What to produce -> Where a line below holds the string "screenshot", copy that line.

(Dataset entries)
════════════════════
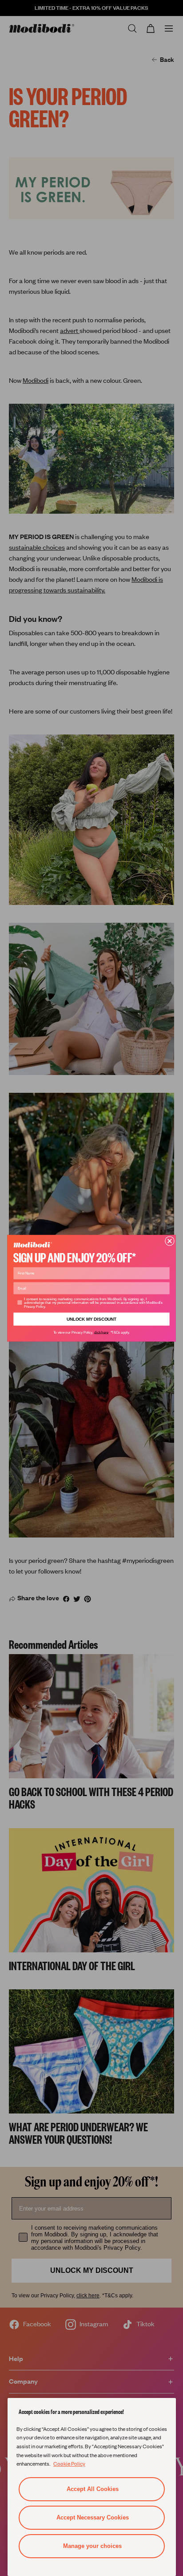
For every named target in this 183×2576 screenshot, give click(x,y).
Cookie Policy (69, 2463)
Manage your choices (92, 2546)
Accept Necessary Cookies (92, 2517)
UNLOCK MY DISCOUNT (92, 1318)
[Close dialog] (169, 1241)
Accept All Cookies (93, 2489)
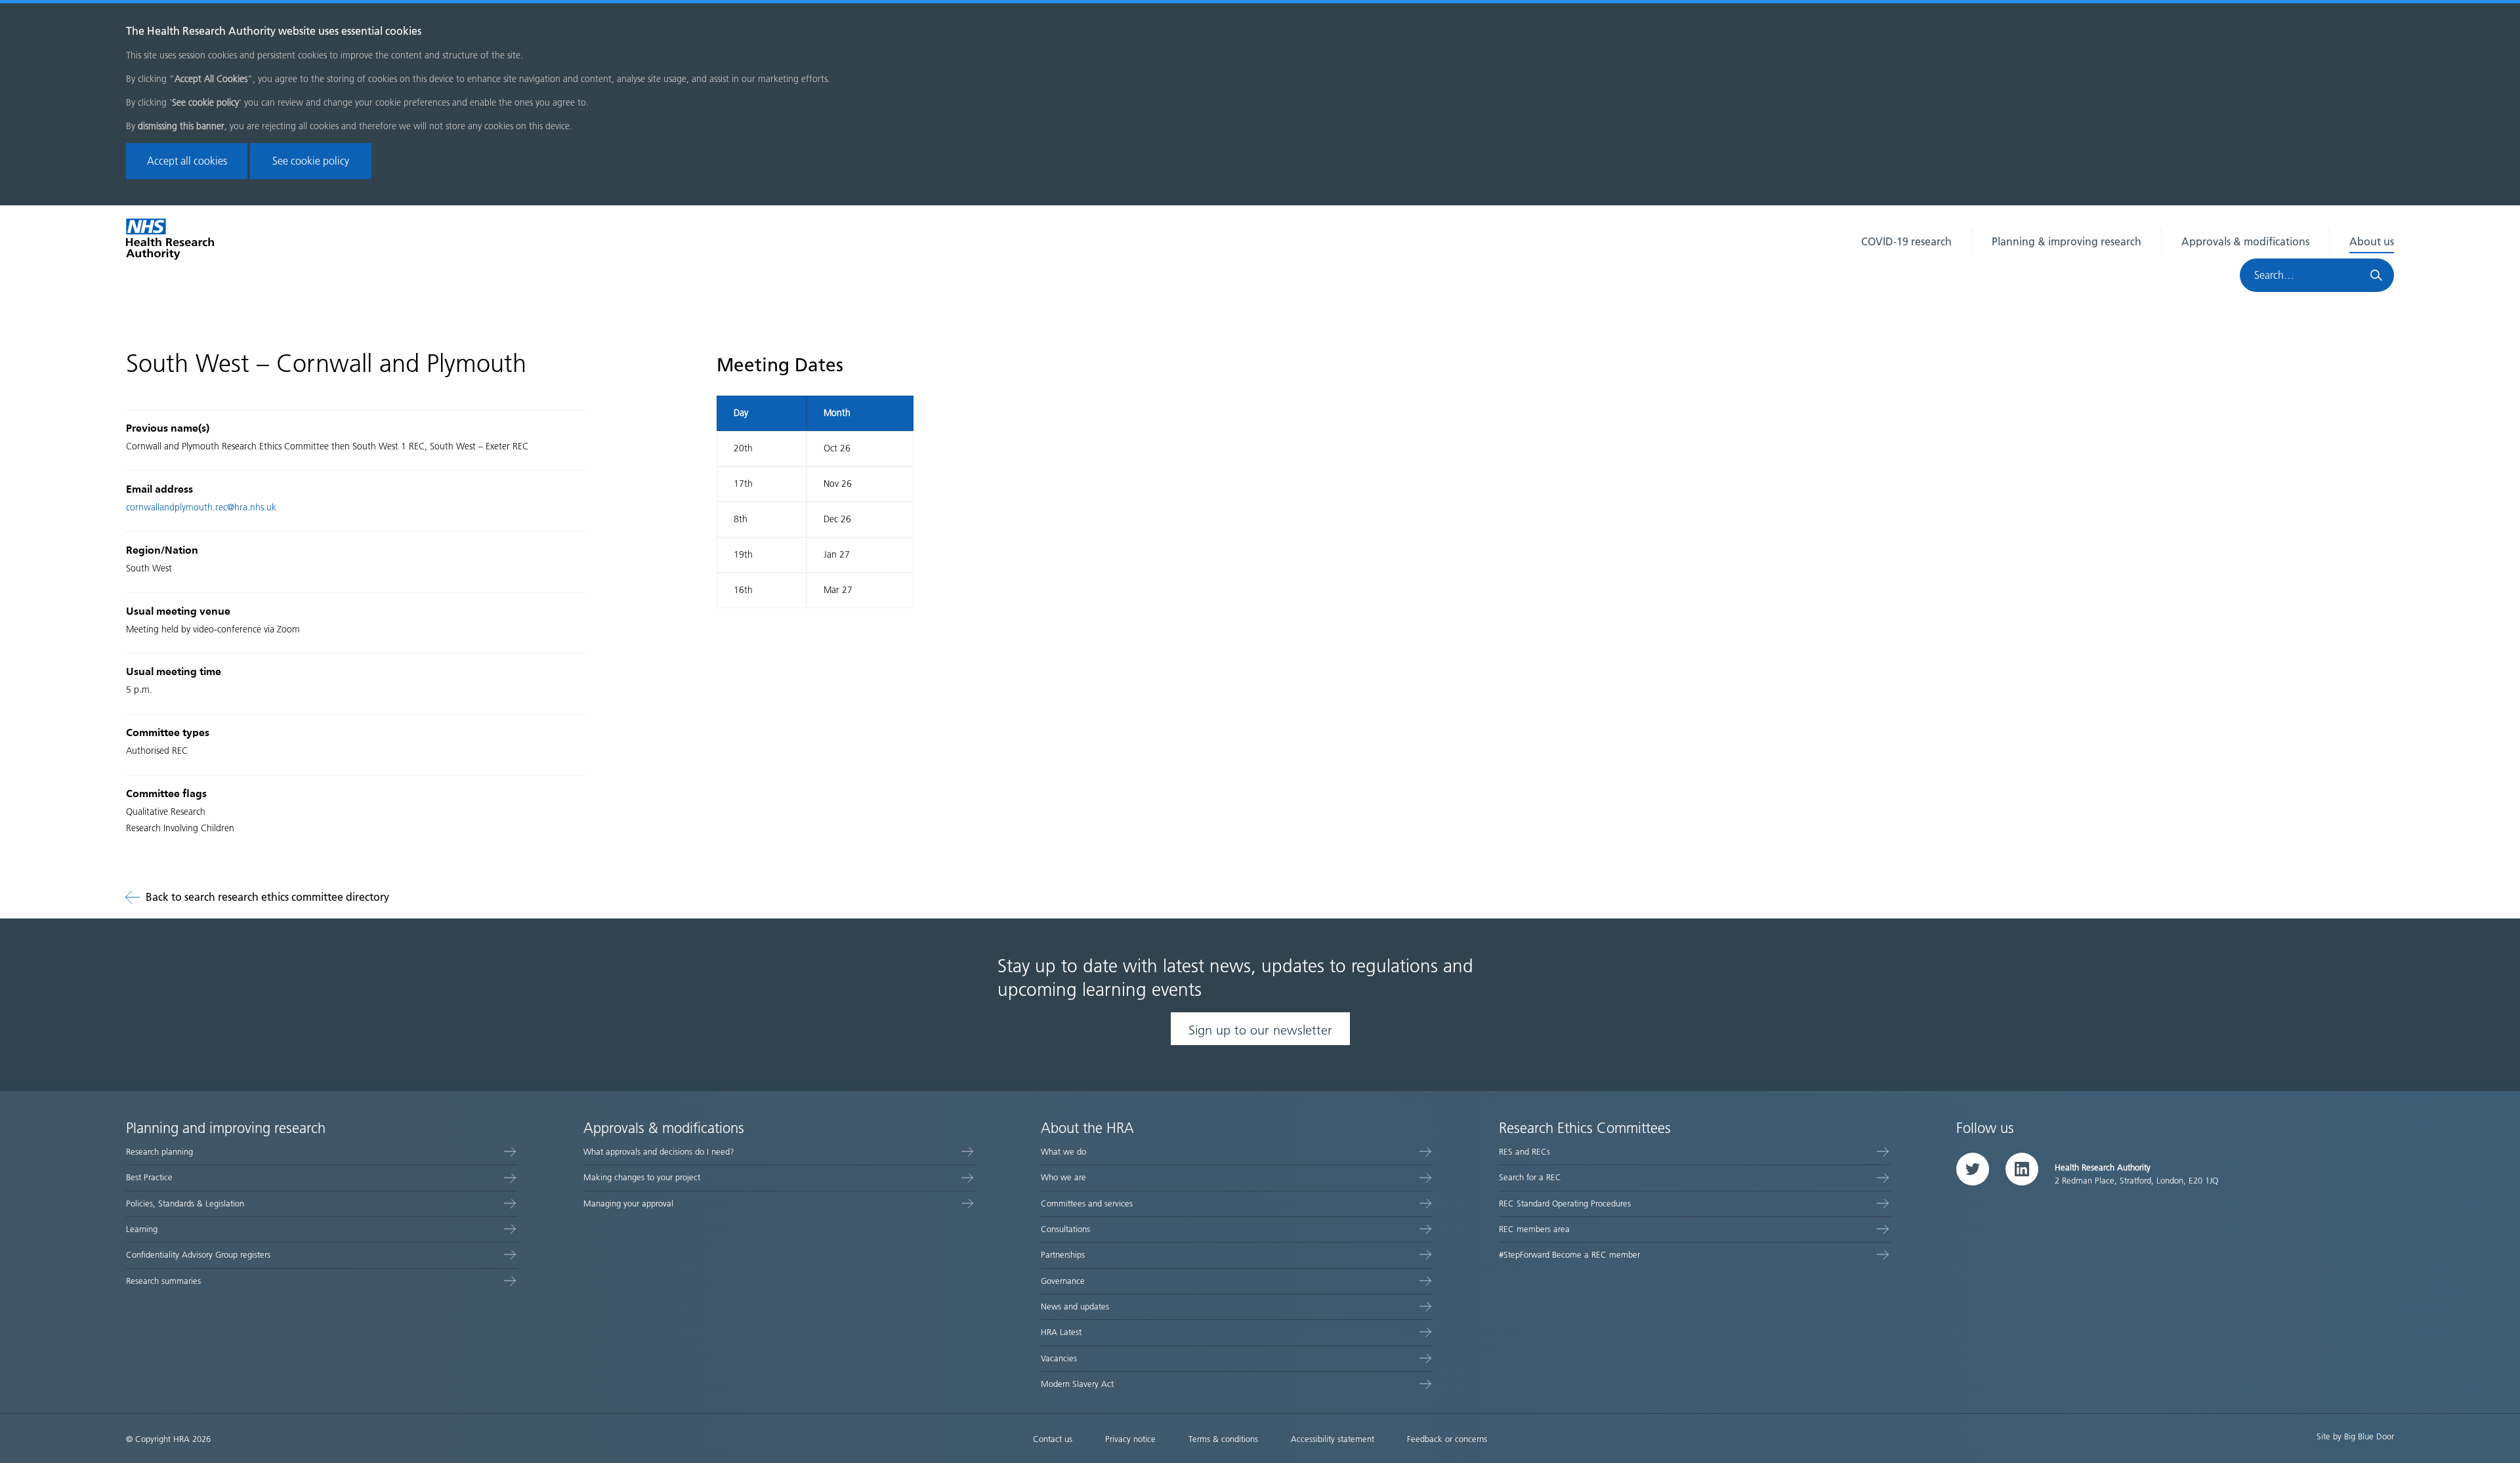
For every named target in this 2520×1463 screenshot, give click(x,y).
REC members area (1534, 1229)
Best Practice (149, 1177)
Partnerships (1063, 1255)
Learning (142, 1229)
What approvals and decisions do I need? (658, 1152)
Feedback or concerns (1447, 1439)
════════════════════
Exercise response ->
For every named target in this 183×2576 screenshot, give click(x,y).
For every named target in this 2520×1463 screenshot, give click(x,y).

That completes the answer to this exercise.